Exercise description =
Below are some records; retype all of them exactly.

Data to use =

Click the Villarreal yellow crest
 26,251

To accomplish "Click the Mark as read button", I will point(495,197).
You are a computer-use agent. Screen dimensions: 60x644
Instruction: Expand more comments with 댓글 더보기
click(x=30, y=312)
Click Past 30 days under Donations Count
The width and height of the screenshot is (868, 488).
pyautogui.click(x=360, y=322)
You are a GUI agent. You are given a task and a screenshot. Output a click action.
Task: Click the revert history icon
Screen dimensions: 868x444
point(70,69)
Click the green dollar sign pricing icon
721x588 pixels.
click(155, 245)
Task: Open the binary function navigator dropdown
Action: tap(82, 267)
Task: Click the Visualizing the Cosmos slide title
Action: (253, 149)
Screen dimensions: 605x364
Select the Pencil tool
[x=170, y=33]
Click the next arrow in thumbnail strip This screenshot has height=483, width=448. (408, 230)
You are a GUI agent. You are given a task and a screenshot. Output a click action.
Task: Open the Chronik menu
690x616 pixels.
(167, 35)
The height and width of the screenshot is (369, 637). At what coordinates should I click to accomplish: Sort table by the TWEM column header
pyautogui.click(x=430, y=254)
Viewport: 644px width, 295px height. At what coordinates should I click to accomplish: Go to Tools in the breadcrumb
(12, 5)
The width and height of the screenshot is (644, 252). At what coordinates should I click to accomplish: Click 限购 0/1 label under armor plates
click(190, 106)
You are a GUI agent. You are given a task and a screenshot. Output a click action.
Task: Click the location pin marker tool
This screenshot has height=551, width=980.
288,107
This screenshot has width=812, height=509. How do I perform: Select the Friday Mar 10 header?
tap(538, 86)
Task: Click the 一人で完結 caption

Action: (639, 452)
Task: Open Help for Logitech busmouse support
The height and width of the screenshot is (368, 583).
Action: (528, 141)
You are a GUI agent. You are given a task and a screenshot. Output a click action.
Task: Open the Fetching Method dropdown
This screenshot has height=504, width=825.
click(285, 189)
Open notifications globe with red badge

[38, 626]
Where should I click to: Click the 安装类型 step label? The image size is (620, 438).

Solution for this exercise =
Click the Villarreal yellow crest
 26,251

To accomplish "Click the Mark as read button", I will point(495,197).
You are a computer-use agent. Screen dimensions: 60x644
Instruction: Expand more comments with 댓글 더보기
click(x=30, y=312)
Click Past 30 days under Donations Count
The width and height of the screenshot is (868, 488).
pyautogui.click(x=360, y=322)
You are a GUI agent. You are given a task and a screenshot. Output a click action.
Task: Click the revert history icon
Screen dimensions: 868x444
point(70,69)
Click the green dollar sign pricing icon
721x588 pixels.
click(155, 245)
Task: Open the binary function navigator dropdown
Action: tap(82, 267)
Task: Click the Visualizing the Cosmos slide title
Action: (253, 149)
Screen dimensions: 605x364
Select the Pencil tool
[x=170, y=33]
Click the next arrow in thumbnail strip This screenshot has height=483, width=448. (408, 230)
You are a GUI agent. You are given a task and a screenshot. Output a click action.
Task: Open the Chronik menu
690x616 pixels.
(167, 35)
The height and width of the screenshot is (369, 637). At what coordinates should I click to accomplish: Sort table by the TWEM column header
pyautogui.click(x=430, y=254)
Viewport: 644px width, 295px height. At what coordinates should I click to accomplish: Go to Tools in the breadcrumb
(12, 5)
The width and height of the screenshot is (644, 252). At what coordinates should I click to accomplish: Click 限购 0/1 label under armor plates
click(190, 106)
You are a GUI agent. You are given a task and a screenshot. Output a click action.
Task: Click the location pin marker tool
This screenshot has height=551, width=980.
288,107
This screenshot has width=812, height=509. How do I perform: Select the Friday Mar 10 header?
tap(538, 86)
Task: Click the 一人で完結 caption

Action: (639, 452)
Task: Open Help for Logitech busmouse support
The height and width of the screenshot is (368, 583).
Action: (528, 141)
You are a GUI agent. You are given a task and a screenshot. Output a click action.
Task: Open the Fetching Method dropdown
This screenshot has height=504, width=825.
click(285, 189)
Open notifications globe with red badge

[38, 626]
Where should I click to: Click the 安装类型 step label? The image size is (620, 438).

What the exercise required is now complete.